A viagem era longa e assustadora. Leopoldina de Habsburgo, filha do imperador austríaco Francisco I, nunca tinha visto o mar e estava prestes a partir para o Brasil, numa viagem marítima de 80 dias. No destino, esperava-a o príncipe português D. Pedro, filho de D. João VI, com quem casou por procuração, em Viena.
A princesa, de 20 anos, chegou a 14 de agosto de 1817, ao porto de Livorno, em Itália, onde embarcou com destino ao Rio de Janeiro, para se juntar à Corte portuguesa, que partira para o Brasil em 1808, aquando da primeira invasão francesa. Com ela, seguiu uma longa comitiva que incluiu cientistas e pintores.
D. Leopoldina chegou ao Rio de Janeiro a 5 de novembro de 1817. Recebeu-a uma cidade engalanada. No dia seguinte, decorreu a cerimónia de casamento.

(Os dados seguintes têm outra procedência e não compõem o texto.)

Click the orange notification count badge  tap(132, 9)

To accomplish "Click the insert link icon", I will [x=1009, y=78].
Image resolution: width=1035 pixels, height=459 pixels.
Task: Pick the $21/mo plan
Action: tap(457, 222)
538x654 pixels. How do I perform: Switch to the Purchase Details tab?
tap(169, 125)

Um matrimónio real é uma convenção entre dois reinos e exige que se façam contas. Este, não foi exceção. O tratado de casamento de D. Pedro e D. Leopoldina, assinado em Viena em 1816 e ratificado no Rio de Janeiro em 1817, estabelecia os dotes, as questões sucessórias e também os custos com a viagem da princesa. Ficou acordado que as despesas com a deslocação desde Viena até Livorno seriam custeadas pela Coroa austríaca, e de Livorno ao Brasil, pela Coroa portuguesa.
A contabilização desta viagem está registada no conjunto documental do Erário Régio, que integra o Arquivo Histórico do Tribunal de Contas. É através dessa documentação que ficamos a saber toda a logística que implicou a travessia no Atlântico. Dois pequenos livros de contas revelam não só os bens alimentares, mas também os objetos e mobiliário que foram adquiridos, para garantir que a princesa tinha o maior conforto possível.
A descrição permite-nos ter uma ideia das refeições servidas a bordo, que incluíam chá de diversas qualidades, biscoitos, café em grão, canela e chocolate. Mas também perdizes, patos e pombos, gansos, peixe fresco e salmão salgado, ostras, frutas várias, vinhos, licores e queijo.
Os produtos mais caros foram: 7.282 canadas de vinho, no valor de 1:015$839 réis; 98 porcos vivos no valor de 1:764$000 réis; farinha de trigo, no valor de 1:224$025 réis; e 44 bois vivos no valor de 3:148$040 réis. Mas também há registos das despesas com neve, perfumes e o ordenado de dois ajudantes de copa.
A história de Portugal não se faz só de registos dos cronistas da época. Também os números nos ajudam a entender melhor os vários momentos que o país atravessou ao longo dos séculos.
A viagem da princesa austríaca é uma das muitas histórias que o Arquivo Histórico do Tribunal de Contas guarda e que agora partilha com o público em geral no livro "As histórias que as contas nos contam", uma edição conjunta com a Imprensa Nacional Casa da Moeda. A obra foi apresentada a 5 de julho, no dia em que a instituição que controla as finanças públicas completou 635 anos de existência.
Este livro, que pode ser lido integralmente no site do Tribunal de Contas, revela vários episódios da história de Portugal, "sempre a partir de um documento ou de um conjunto de documentos do arquivo histórico", que podem ser acedidos e consultados pelo leitor através de um QR Code que foi colocado junto a cada história, explica Cristina Cardoso, diretora do Arquivo Histórico do Tribunal de Contas.